'''
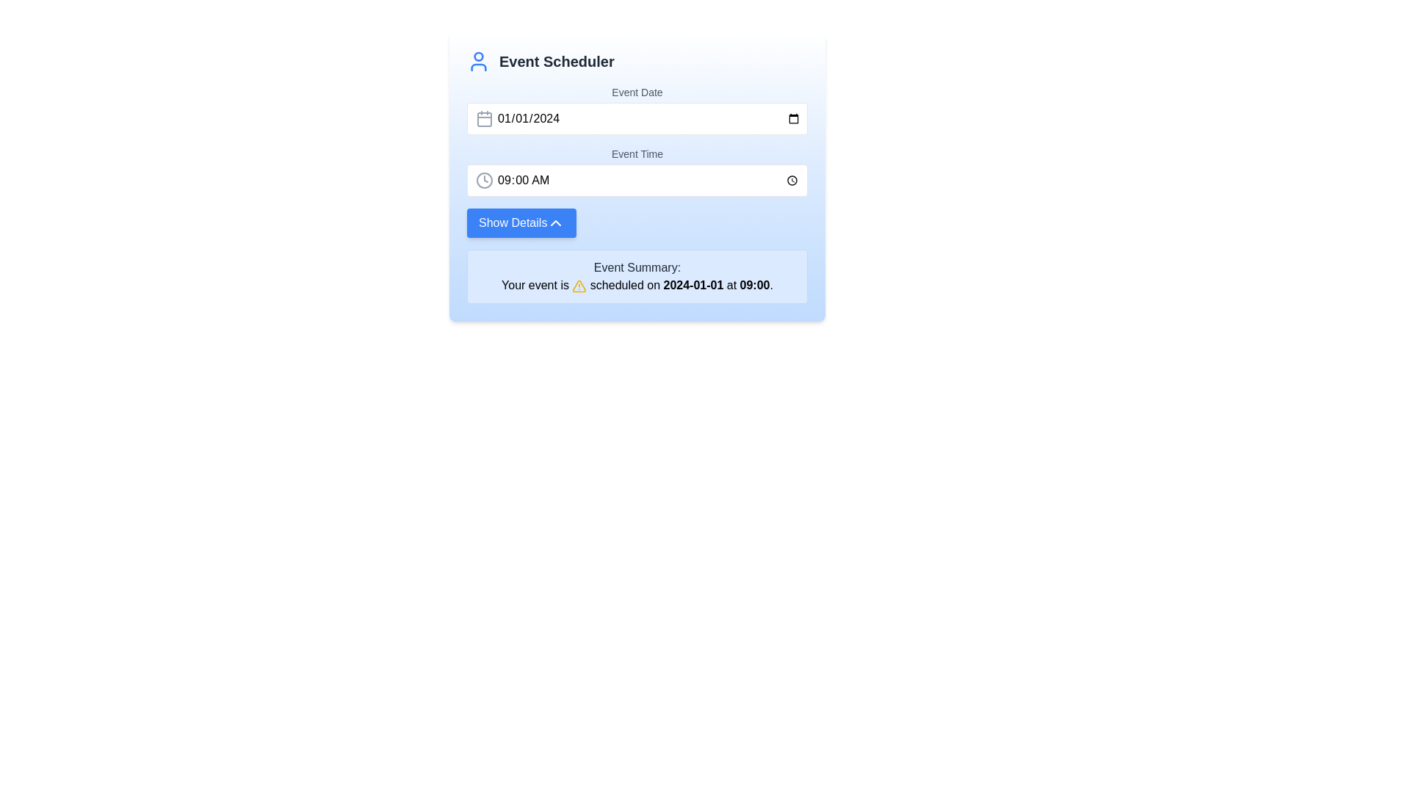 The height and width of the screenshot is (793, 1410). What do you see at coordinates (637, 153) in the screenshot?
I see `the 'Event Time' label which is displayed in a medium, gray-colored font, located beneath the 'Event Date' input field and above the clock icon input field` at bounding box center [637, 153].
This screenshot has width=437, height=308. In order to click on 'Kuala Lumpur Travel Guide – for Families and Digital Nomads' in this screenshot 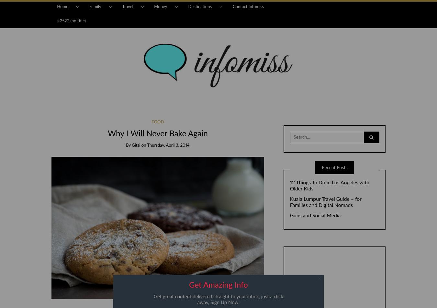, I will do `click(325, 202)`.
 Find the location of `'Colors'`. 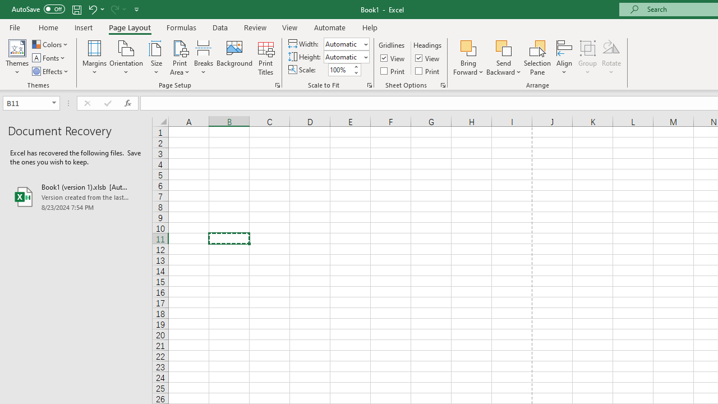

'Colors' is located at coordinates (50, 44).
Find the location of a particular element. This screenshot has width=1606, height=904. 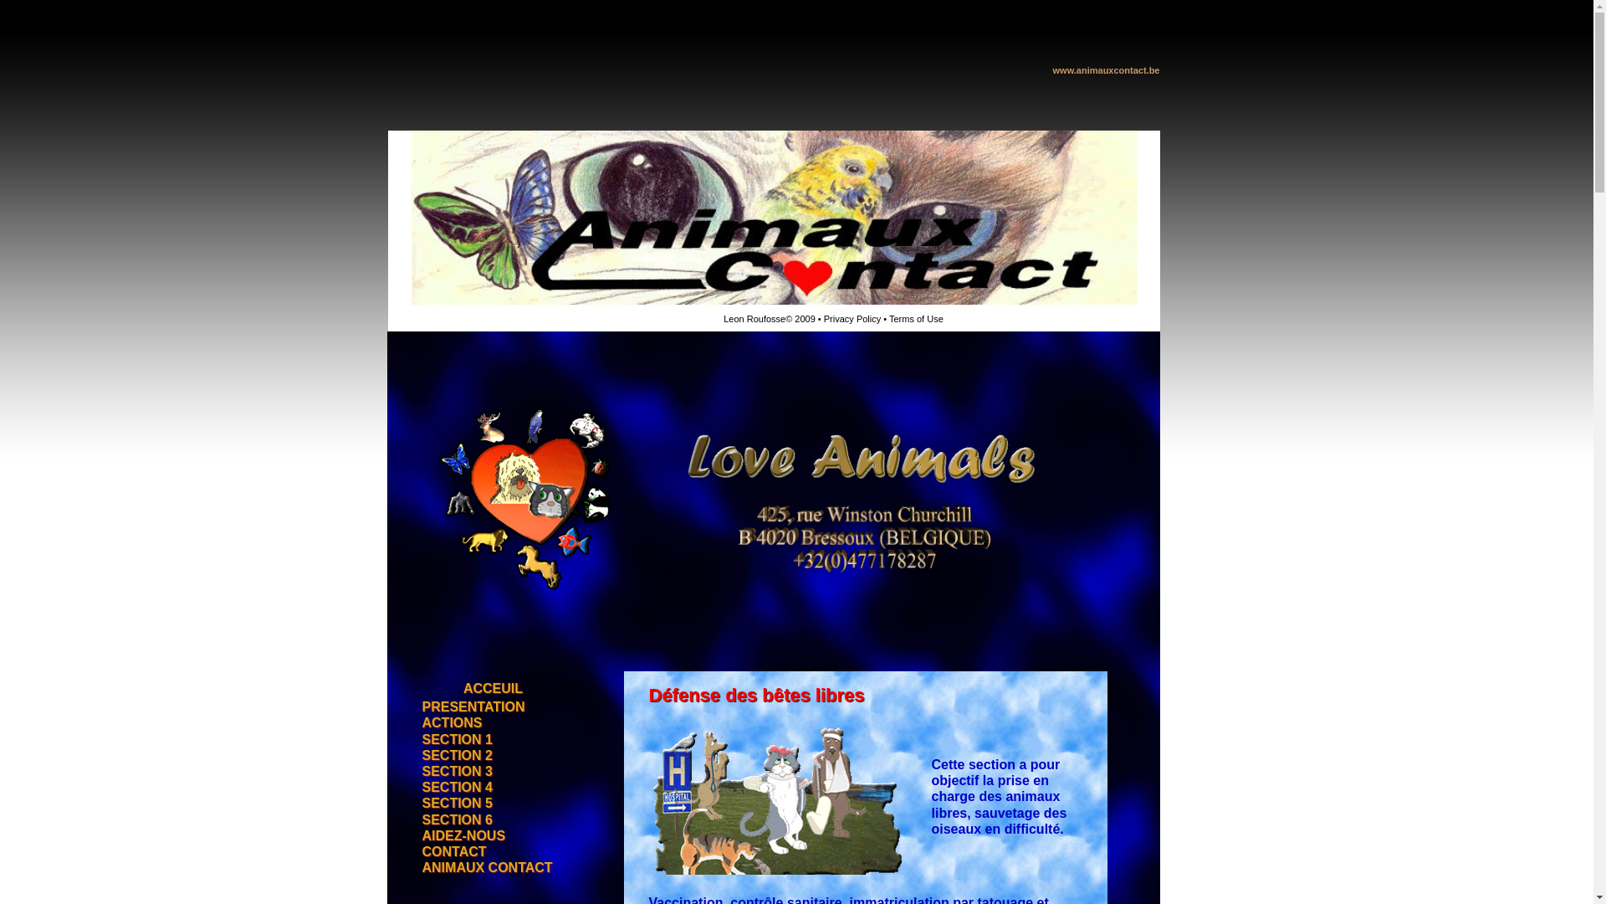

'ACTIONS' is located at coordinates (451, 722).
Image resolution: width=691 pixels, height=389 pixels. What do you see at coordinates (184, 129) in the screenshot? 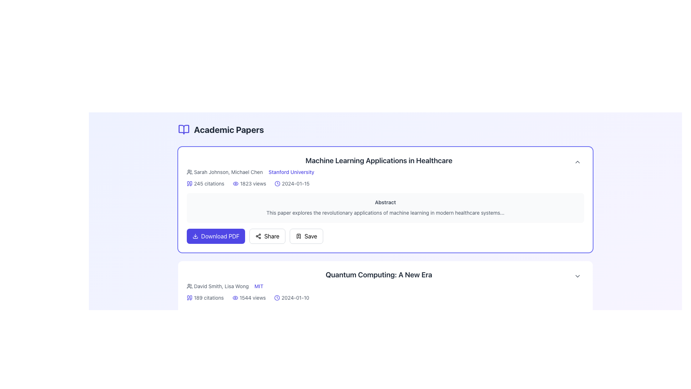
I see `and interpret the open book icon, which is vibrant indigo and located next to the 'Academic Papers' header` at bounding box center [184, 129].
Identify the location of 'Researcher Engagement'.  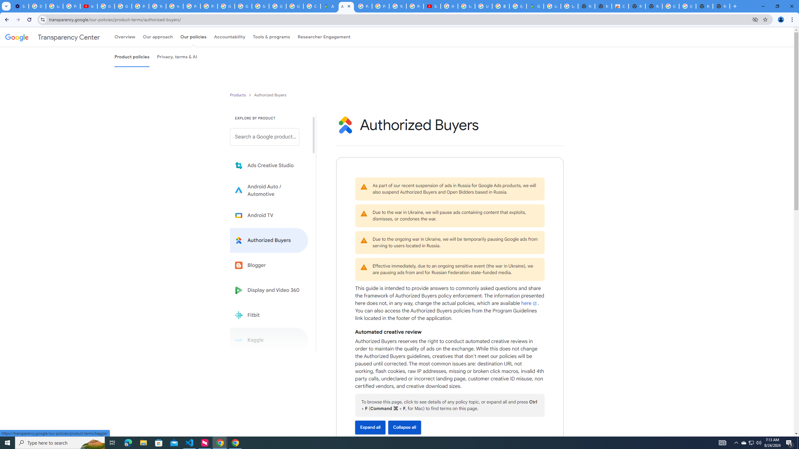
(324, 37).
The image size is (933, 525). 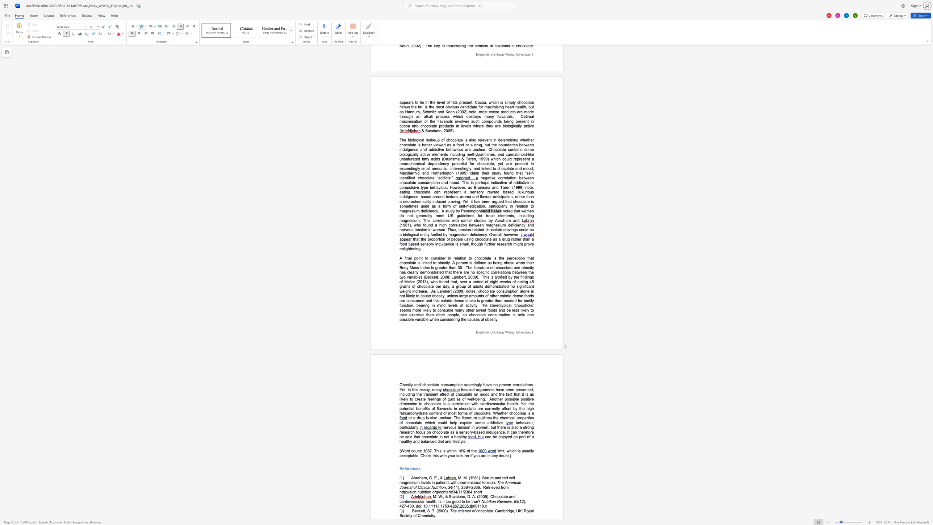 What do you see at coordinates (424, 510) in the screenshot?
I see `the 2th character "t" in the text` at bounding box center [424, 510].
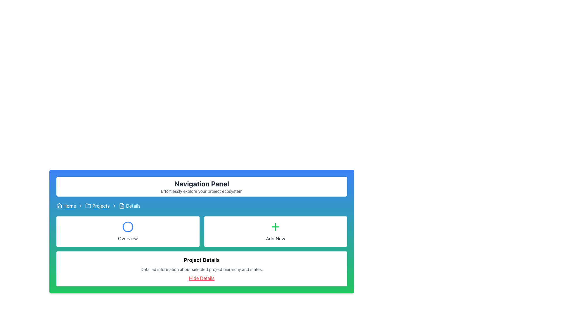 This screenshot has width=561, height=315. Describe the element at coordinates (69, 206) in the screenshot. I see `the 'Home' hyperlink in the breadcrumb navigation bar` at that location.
'''
What you are asked to do:
Copy out the items from the line with "Image resolution: width=691" to the line with "center [184, 129].", changing "screenshot" to "screen capture" and keeping everything else the same. Omit the pictures.

Written answer:
Image resolution: width=691 pixels, height=389 pixels. What do you see at coordinates (184, 129) in the screen capture? 
I see `and interpret the open book icon, which is vibrant indigo and located next to the 'Academic Papers' header` at bounding box center [184, 129].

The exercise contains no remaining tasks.